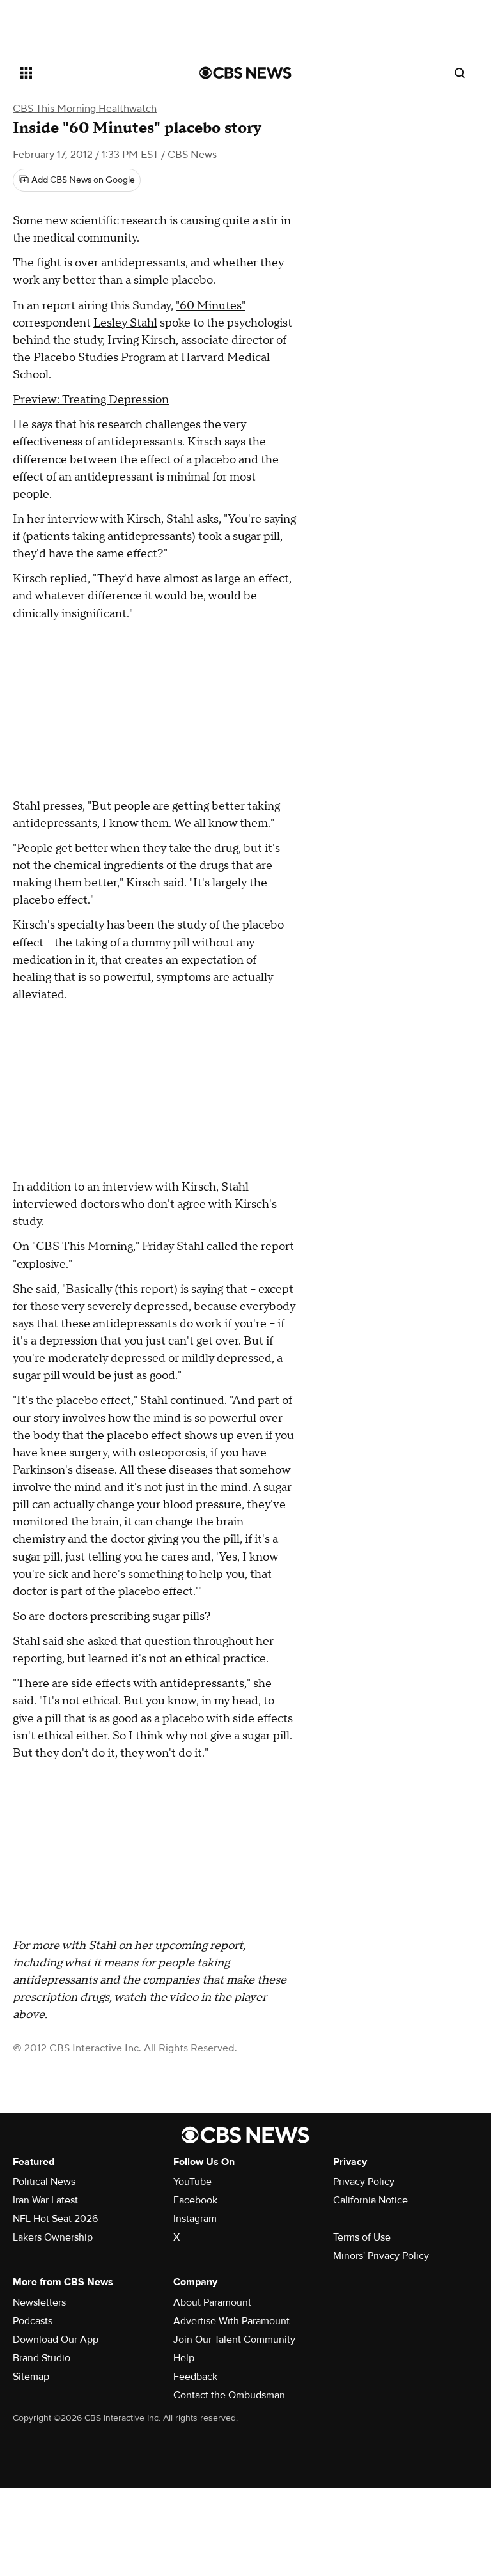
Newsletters (39, 2302)
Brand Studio (41, 2358)
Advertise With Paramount (231, 2321)
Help (183, 2358)
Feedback (195, 2377)
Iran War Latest (45, 2200)
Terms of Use (362, 2237)
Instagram (195, 2219)
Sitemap (31, 2377)
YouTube (192, 2182)
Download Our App (55, 2339)
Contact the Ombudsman (229, 2395)
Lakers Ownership (53, 2237)
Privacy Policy (363, 2182)
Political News (44, 2182)
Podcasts (32, 2321)
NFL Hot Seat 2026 (55, 2219)
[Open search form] (459, 73)
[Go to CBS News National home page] (245, 72)
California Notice (370, 2200)
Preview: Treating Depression (91, 399)
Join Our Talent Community (234, 2339)
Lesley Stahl (125, 323)
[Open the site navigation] (95, 73)
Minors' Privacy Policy (381, 2256)
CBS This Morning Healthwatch (85, 109)
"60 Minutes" (211, 305)
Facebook (195, 2200)
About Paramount (212, 2302)
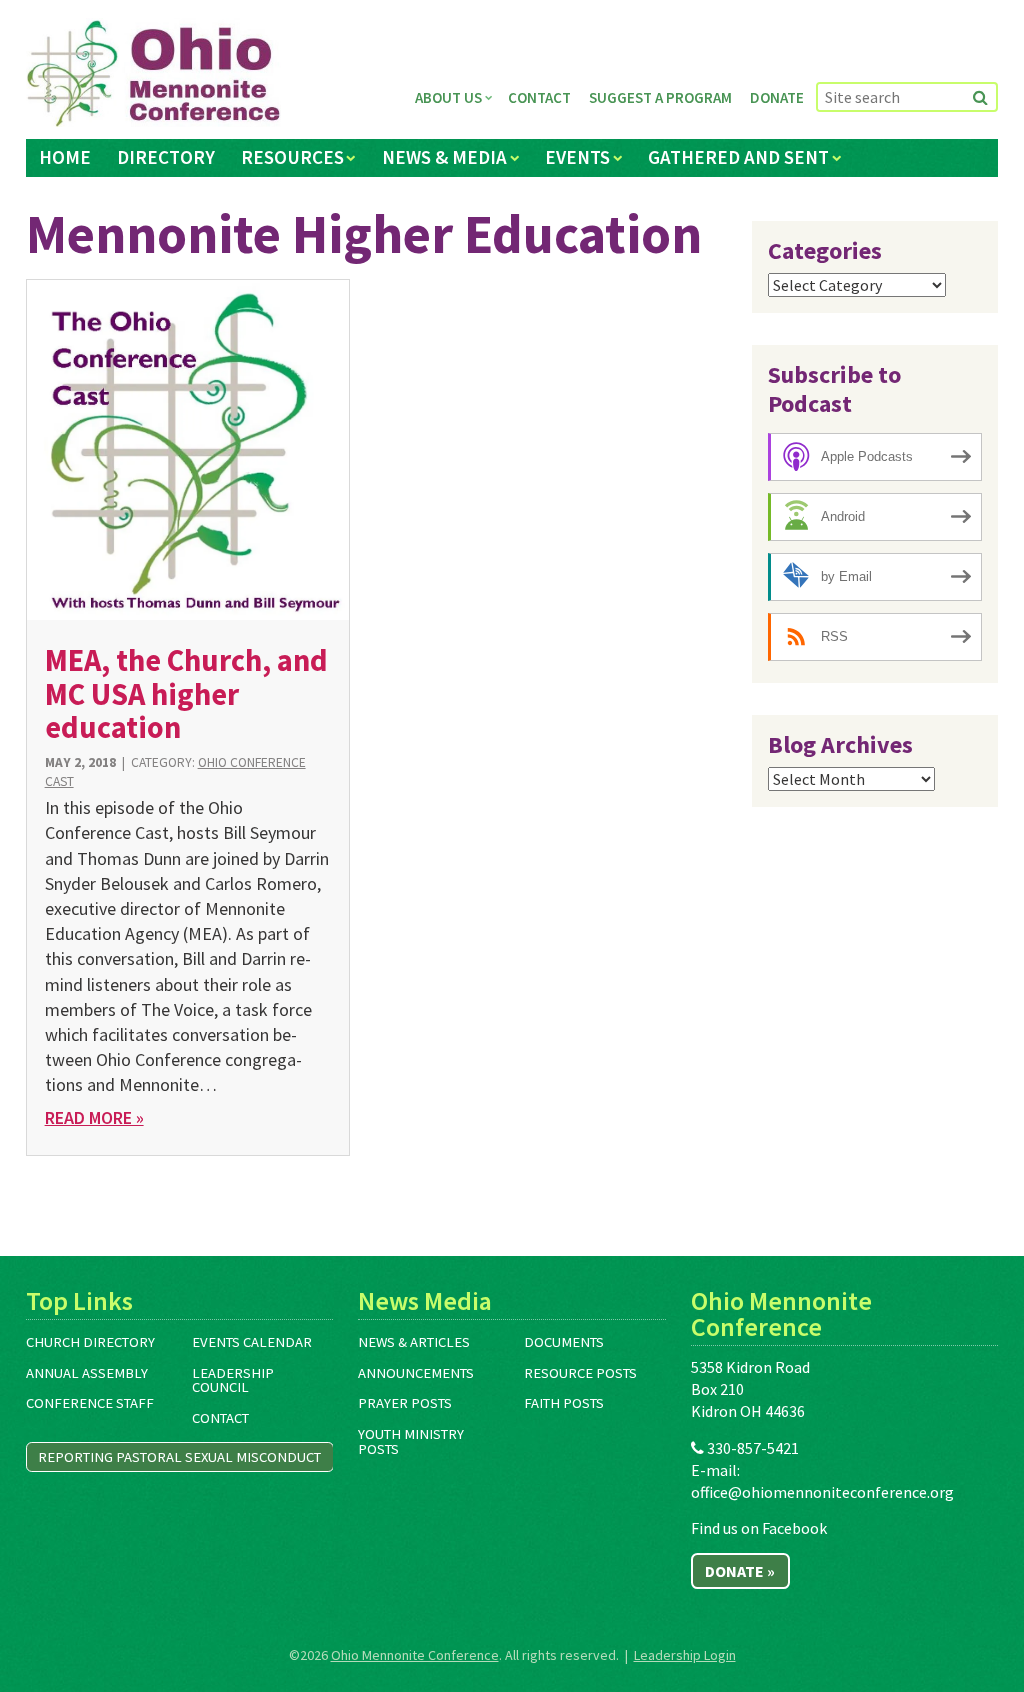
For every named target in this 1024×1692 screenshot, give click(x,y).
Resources (292, 157)
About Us (448, 97)
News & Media (444, 157)
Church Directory (90, 1342)
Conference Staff (90, 1403)
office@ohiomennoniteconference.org (822, 1492)
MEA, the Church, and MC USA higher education (186, 693)
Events (577, 157)
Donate (777, 97)
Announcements (416, 1373)
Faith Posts (564, 1403)
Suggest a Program (660, 97)
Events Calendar (252, 1342)
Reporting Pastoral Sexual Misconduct (179, 1457)
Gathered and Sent (738, 157)
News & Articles (414, 1342)
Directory (166, 157)
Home (65, 157)
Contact (539, 97)
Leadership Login (685, 1655)
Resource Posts (580, 1373)
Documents (564, 1342)
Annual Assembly (87, 1373)
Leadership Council (233, 1380)
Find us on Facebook (759, 1528)
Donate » (740, 1571)
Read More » (94, 1117)
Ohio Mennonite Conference (415, 1655)
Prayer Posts (405, 1403)
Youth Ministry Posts (411, 1441)
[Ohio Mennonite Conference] (153, 74)
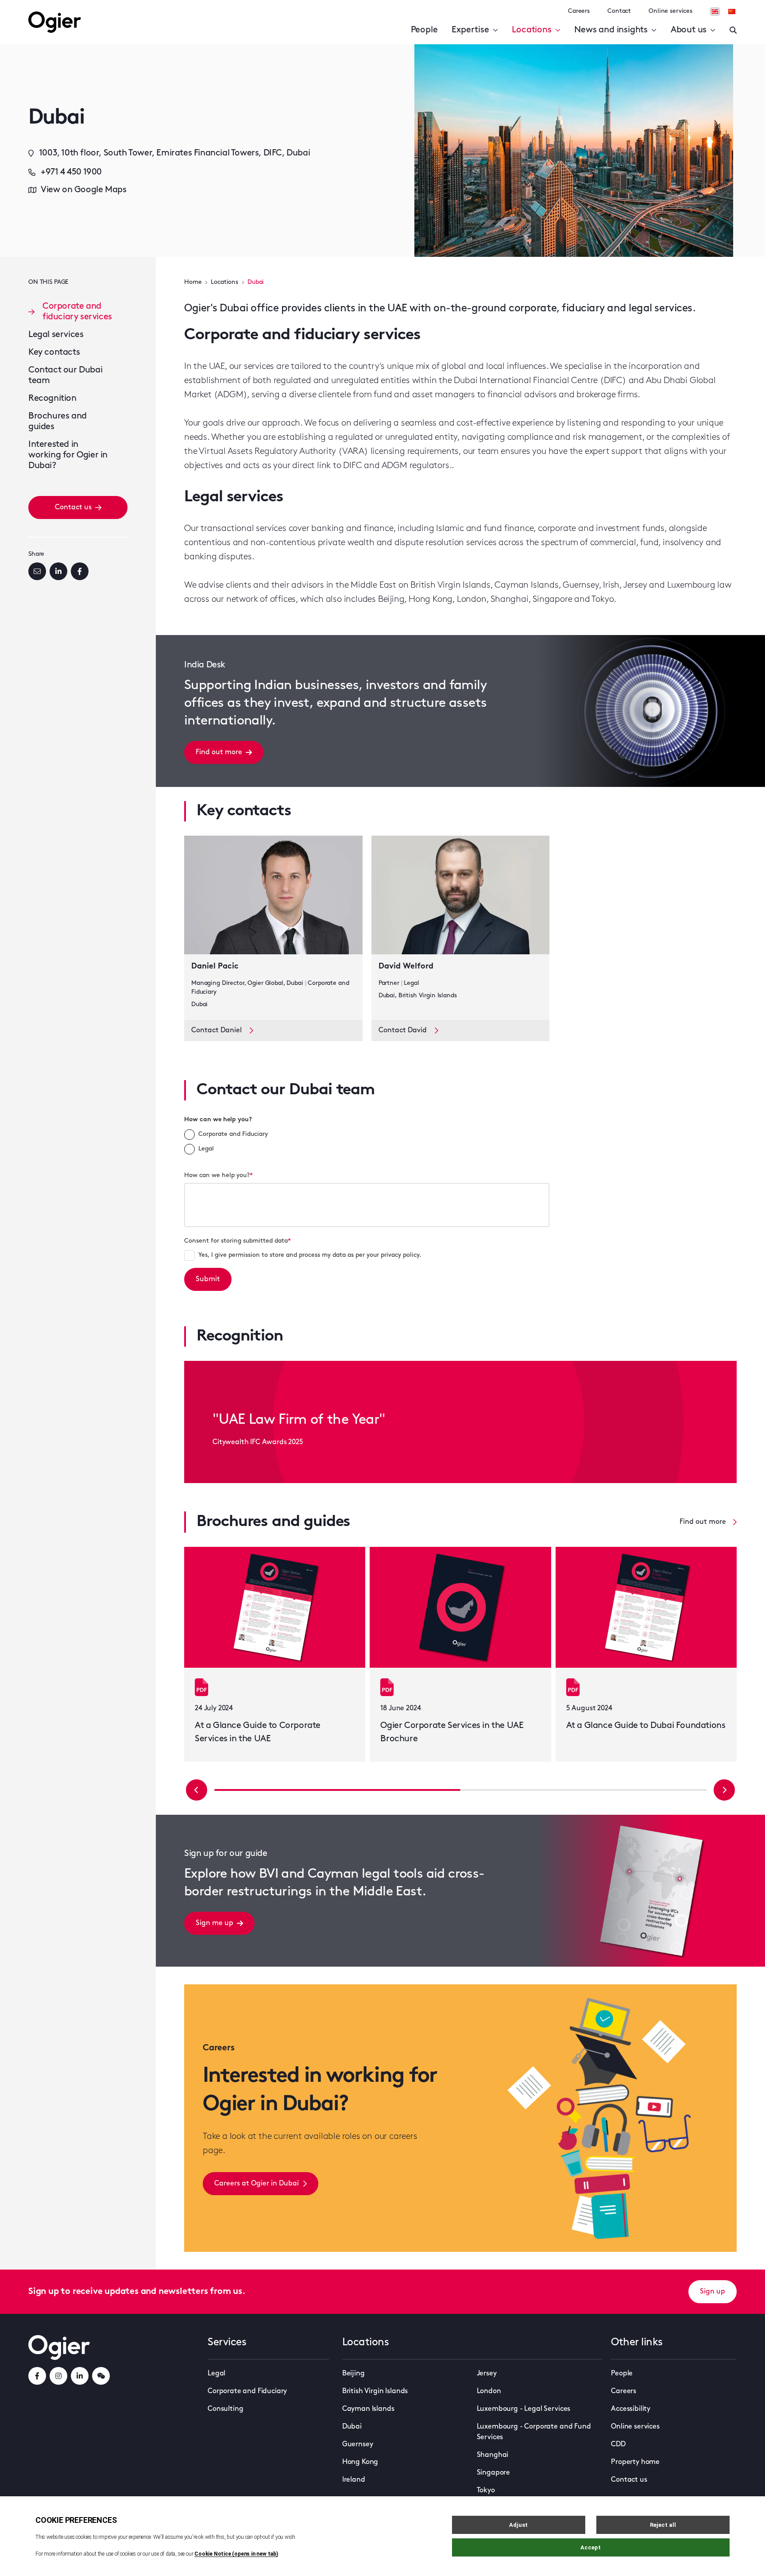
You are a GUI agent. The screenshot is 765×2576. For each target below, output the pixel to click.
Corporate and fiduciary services (77, 312)
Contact (619, 11)
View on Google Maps (83, 190)
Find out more (219, 752)
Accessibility (630, 2409)
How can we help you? (218, 1119)
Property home (635, 2462)
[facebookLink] (37, 2376)
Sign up (712, 2291)
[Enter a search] (733, 30)
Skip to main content (73, 8)
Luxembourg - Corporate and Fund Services (534, 2432)
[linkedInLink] (80, 2376)
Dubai (352, 2426)
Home (192, 282)
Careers (579, 11)
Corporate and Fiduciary (233, 1134)
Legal (206, 1149)
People (424, 30)
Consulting (225, 2409)
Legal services (55, 334)
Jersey (487, 2373)
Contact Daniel (216, 1030)
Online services (670, 11)
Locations (531, 30)
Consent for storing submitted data (237, 1241)
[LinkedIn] (58, 571)
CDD (618, 2444)
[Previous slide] (196, 1790)
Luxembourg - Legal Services (524, 2409)
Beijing (353, 2373)
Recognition (52, 398)
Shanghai (493, 2455)
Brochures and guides (57, 421)
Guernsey (357, 2444)
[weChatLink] (101, 2376)
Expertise (470, 30)
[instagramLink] (58, 2376)
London (489, 2391)
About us (689, 30)
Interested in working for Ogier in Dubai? (68, 455)
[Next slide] (724, 1790)
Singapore (493, 2472)
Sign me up (214, 1923)
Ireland (353, 2479)
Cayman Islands (368, 2409)
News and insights (611, 30)
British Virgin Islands (375, 2391)
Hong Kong (360, 2462)
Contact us (73, 507)
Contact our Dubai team (65, 375)
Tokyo (486, 2490)
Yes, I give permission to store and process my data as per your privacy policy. (309, 1255)
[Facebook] (80, 571)
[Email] (37, 571)
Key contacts (54, 352)
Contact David (403, 1030)
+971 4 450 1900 (71, 172)
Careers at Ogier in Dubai (256, 2183)
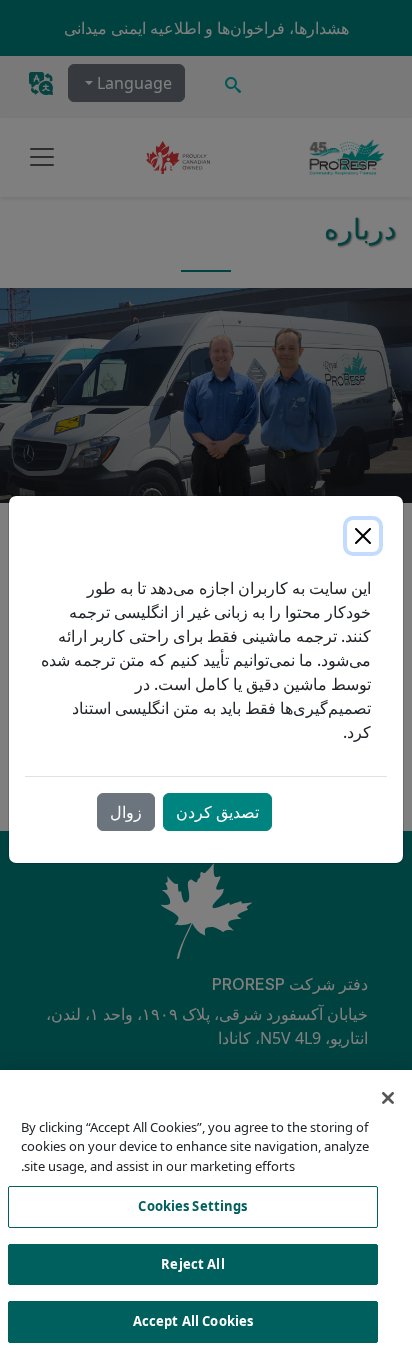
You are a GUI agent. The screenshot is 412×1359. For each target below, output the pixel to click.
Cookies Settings (192, 1206)
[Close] (363, 536)
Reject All (192, 1264)
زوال (126, 812)
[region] (206, 1214)
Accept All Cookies (193, 1321)
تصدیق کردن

******************************

ACTIVITY
Nothing but the lines from the one holding "Cayman Islands (368, 2409)" through the final line of the records above belongs in the answer, each retyped exactly; omit the pictures.

TASK SOLUTION
Cayman Islands (368, 2409)
News and insights (611, 30)
British Virgin Islands (375, 2391)
Hong Kong (360, 2462)
Contact us (73, 507)
Contact our Dubai team (65, 375)
Tokyo (486, 2490)
Yes, I give permission to store and process my data as per your privacy policy. (309, 1255)
[Facebook] (80, 571)
[Email] (37, 571)
Key contacts (54, 352)
Contact David (403, 1030)
+971 4 450 1900 (71, 172)
Careers at Ogier in Dubai (256, 2183)
You are a GUI agent. The screenshot is 412×1359. For each target below, output the pixel to click.
Cookies Settings (192, 1206)
[Close] (363, 536)
Reject All (192, 1264)
زوال (126, 812)
[region] (206, 1214)
Accept All Cookies (193, 1321)
تصدیق کردن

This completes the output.